## PAGE TEXT
------------------------------------------------
Egg count is one factor in age-related fertility decline. The other—and most important—factor is egg quality. Egg quality refers to the state of an egg as genetically normal or abnormal.
As you age, a higher and higher percentage of the eggs inside your ovaries contain genetic abnormalities.
The eggs inside your ovaries are “primordial,” or immature eggs. As you ovulate, they go through another phase of cell division, known as meiosis. Older eggs are more likely to accumulate errors in their DNA during that division process, leading to genetically abnormal eggs.
Once a cell’s DNA is degraded, it can’t be fixed medically or “healed.” In other words, once an egg becomes abnormal, it can’t become normal again—egg quality cannot be improved. Egg quality is fairly black-and-white—either an egg is genetically “normal” (euploid) or it’s not (aneuploid), and as women age, a higher and higher percentage of their eggs become abnormal.
Since DNA is like an instruction manual for our cells, any damage to your DNA can prevent that cell from doing what it’s supposed to do—which, in the case of the egg, is make a healthy baby.
Egg quality declines over time
There’s no test for egg quality. The only way to know if an egg is chromosomally normal is to attempt to fertilize it, and, if fertilization is successful, to perform a genetic test on the embryo. But because DNA damage is inevitable in older eggs, your age can give doctors a fairly accurate picture of what percentage of your eggs will be genetically normal.
When we talk about a woman’s egg quality, we’re talking about the expected percentage of her total number of eggs that are normal. For better or worse, this is purely a function of age. In stark contrast to the “wide range of normal” we see when it comes to egg count, the impact of age on egg quality is consistent and universal. In other words: women in their 20s will have mostly normal eggs, though they already have some abnormal ones. And women in their 40s will have mostly abnormal eggs—no matter how healthy a lifestyle they maintain.
Fertility and egg quality are directly connected.
Women’s ovaries are naturally programmed to allow just one egg to grow, mature, and be released (“ovulated”) each cycles (usually each month). That one egg represents the one chance for pregnancy in that particular menstrual cycle.
That egg ovulated may be either normal or abnormal. If it’s normal, great—you have a healthy pregnancy. But if it’s not? Abnormal egg cells typically don’t fertilize or implant in the uterus, but in the rare case they do, they can result in miscarriage or genetic disorders like Down syndrome.
The difference in egg quality between a 25-year-old and a 40-year-old is a matter of the statistical likelihood of the one egg she’s ovulated being normal. Because women in their late 30s and 40s have a higher percentage of abnormal eggs, it’s much more likely that their one egg each month will be abnormal. That’s why natural fertility declines with age, and why we see infertility, miscarriage, and genetic disorders more often with women over 35.
------------------------------------------------
## ENTRIES PROVIDED
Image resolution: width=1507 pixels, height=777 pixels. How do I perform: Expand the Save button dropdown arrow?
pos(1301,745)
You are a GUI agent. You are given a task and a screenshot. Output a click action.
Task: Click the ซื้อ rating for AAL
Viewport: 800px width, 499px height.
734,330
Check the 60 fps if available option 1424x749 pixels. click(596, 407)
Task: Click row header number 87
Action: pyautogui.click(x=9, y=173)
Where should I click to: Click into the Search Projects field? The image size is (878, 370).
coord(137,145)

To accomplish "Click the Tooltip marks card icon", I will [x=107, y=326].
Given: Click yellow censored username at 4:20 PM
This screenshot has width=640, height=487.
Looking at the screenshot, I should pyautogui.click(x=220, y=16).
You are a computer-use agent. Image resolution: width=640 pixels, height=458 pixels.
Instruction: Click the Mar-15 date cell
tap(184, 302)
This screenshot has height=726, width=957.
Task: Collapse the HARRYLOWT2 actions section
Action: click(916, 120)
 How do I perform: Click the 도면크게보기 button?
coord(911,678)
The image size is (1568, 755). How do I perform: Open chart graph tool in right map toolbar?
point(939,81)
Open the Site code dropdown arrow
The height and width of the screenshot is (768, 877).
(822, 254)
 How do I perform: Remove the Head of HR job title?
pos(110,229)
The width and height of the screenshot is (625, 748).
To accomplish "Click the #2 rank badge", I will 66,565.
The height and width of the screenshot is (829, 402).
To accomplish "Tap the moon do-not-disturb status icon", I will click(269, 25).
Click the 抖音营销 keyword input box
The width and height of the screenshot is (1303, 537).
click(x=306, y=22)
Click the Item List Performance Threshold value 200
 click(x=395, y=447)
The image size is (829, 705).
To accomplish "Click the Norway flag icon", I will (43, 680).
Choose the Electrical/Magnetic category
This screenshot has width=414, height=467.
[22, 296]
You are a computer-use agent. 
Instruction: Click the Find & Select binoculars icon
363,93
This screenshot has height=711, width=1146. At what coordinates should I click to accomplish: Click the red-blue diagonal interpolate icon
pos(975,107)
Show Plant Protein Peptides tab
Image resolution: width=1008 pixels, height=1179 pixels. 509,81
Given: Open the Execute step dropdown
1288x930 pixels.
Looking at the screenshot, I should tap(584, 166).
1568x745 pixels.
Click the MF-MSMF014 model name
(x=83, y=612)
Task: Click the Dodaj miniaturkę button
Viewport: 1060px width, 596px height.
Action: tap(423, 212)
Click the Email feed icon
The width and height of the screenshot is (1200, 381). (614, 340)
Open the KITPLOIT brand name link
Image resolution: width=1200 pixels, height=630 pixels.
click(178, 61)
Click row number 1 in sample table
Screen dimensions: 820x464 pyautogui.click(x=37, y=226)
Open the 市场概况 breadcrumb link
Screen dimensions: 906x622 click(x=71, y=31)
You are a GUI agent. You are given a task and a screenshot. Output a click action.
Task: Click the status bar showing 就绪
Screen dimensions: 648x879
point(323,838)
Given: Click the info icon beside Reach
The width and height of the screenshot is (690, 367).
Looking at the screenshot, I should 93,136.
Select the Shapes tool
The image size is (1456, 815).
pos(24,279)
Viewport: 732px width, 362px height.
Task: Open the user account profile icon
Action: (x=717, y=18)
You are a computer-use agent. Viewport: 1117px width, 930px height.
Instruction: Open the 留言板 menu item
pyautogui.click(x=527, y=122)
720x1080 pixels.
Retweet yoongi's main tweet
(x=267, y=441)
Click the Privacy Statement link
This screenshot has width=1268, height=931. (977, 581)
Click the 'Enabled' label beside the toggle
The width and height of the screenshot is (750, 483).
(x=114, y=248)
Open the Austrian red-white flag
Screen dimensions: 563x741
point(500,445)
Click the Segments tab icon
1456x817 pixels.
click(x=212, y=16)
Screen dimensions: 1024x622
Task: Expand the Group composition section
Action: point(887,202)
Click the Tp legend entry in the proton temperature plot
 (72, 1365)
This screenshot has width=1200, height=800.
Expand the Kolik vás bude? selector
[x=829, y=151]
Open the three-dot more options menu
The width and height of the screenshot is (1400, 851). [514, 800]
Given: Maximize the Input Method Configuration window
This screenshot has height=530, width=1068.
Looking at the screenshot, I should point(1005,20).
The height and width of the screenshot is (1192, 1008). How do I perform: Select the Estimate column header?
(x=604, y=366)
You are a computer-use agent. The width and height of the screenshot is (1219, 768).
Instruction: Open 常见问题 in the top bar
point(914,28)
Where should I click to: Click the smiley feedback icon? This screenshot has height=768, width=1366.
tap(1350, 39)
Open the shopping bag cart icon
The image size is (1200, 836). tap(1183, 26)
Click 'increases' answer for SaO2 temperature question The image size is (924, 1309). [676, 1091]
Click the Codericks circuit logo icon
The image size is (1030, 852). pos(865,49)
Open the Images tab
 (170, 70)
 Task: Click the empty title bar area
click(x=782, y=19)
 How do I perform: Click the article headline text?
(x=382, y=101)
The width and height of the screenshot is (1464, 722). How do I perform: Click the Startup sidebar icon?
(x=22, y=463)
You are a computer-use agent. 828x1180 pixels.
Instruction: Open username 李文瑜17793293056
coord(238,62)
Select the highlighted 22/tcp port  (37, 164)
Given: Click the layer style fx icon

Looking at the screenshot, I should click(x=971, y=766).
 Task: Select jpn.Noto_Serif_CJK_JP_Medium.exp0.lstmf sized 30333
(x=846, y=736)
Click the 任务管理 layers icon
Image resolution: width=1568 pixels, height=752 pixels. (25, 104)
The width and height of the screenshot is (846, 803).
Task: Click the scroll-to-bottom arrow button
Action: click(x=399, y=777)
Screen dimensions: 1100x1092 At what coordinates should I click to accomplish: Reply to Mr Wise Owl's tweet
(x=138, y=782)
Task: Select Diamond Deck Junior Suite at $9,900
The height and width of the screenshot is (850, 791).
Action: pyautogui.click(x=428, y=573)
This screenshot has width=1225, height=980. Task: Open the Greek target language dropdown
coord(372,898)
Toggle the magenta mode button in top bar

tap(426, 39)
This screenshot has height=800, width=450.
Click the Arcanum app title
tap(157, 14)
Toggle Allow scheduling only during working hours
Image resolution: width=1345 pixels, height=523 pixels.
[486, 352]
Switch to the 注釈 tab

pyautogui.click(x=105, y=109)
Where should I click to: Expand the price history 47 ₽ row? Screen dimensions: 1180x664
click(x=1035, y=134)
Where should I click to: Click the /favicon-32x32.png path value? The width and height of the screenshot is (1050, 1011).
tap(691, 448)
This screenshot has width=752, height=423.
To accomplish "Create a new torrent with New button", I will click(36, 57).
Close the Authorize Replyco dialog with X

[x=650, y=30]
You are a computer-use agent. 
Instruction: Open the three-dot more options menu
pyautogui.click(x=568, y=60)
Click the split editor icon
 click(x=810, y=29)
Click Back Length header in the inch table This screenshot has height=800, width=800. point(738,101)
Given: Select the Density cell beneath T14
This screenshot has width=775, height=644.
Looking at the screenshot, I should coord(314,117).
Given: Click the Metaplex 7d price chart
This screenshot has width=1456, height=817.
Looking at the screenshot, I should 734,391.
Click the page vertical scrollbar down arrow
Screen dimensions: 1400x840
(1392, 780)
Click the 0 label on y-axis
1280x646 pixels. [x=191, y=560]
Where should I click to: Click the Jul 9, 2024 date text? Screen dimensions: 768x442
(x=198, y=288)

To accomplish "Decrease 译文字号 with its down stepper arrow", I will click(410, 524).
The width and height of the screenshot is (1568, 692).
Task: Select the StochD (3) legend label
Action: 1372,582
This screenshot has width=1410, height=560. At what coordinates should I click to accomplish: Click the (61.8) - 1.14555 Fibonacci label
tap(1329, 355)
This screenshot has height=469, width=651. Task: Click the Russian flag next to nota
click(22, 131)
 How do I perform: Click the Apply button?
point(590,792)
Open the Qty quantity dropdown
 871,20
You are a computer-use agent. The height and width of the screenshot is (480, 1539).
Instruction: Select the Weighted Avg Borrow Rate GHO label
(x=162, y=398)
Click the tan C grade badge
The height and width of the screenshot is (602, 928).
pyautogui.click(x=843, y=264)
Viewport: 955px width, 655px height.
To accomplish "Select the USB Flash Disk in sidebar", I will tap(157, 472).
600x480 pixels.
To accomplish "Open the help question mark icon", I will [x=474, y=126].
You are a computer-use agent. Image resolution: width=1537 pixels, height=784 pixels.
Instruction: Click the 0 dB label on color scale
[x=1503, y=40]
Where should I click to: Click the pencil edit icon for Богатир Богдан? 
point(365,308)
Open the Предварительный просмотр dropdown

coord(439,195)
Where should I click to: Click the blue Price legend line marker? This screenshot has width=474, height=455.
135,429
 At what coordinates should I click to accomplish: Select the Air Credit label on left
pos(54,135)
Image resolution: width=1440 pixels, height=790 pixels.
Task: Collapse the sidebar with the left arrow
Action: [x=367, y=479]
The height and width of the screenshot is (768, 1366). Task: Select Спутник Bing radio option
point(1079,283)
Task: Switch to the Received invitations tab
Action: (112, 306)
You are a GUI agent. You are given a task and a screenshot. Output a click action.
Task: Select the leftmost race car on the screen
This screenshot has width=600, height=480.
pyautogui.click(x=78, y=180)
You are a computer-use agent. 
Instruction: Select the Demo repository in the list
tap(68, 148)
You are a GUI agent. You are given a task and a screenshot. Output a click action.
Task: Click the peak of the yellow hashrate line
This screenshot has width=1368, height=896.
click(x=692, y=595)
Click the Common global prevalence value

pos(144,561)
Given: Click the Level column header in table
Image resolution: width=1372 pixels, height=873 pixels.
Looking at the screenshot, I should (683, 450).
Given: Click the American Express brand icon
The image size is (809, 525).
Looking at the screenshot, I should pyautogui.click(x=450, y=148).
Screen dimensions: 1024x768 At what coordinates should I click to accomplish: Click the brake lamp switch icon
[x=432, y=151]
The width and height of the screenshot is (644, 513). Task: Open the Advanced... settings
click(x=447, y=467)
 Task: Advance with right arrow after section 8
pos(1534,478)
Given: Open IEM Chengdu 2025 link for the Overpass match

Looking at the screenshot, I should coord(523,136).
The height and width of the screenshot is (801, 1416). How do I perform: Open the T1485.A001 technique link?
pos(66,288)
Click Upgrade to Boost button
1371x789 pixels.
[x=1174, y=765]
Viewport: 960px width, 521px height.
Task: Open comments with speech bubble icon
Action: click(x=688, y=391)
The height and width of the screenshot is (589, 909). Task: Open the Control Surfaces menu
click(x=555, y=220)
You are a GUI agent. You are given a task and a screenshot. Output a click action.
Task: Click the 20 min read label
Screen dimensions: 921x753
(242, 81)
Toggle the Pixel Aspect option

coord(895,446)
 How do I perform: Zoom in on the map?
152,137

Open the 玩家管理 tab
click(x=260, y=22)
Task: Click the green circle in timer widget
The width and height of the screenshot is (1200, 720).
------------------------------------------------
## PROBLEMS TO SOLVE
a) In the egg quality passage, what is the only way to know whether an egg is chromosomally normal?
b) Retype the part of the egg quality passage that opens with the words containing "That egg ovulated" and closes with "like Down syndrome.".
Use only the egg quality passage.

## ANSWER LIST
a) Try to fertilize it and, if fertilization works, run a genetic test on the embryo.

b)
That egg ovulated may be either normal or abnormal. If it’s normal, great—you have a healthy pregnancy. But if it’s not? Abnormal egg cells typically don’t fertilize or implant in the uterus, but in the rare case they do, they can result in miscarriage or genetic disorders like Down syndrome.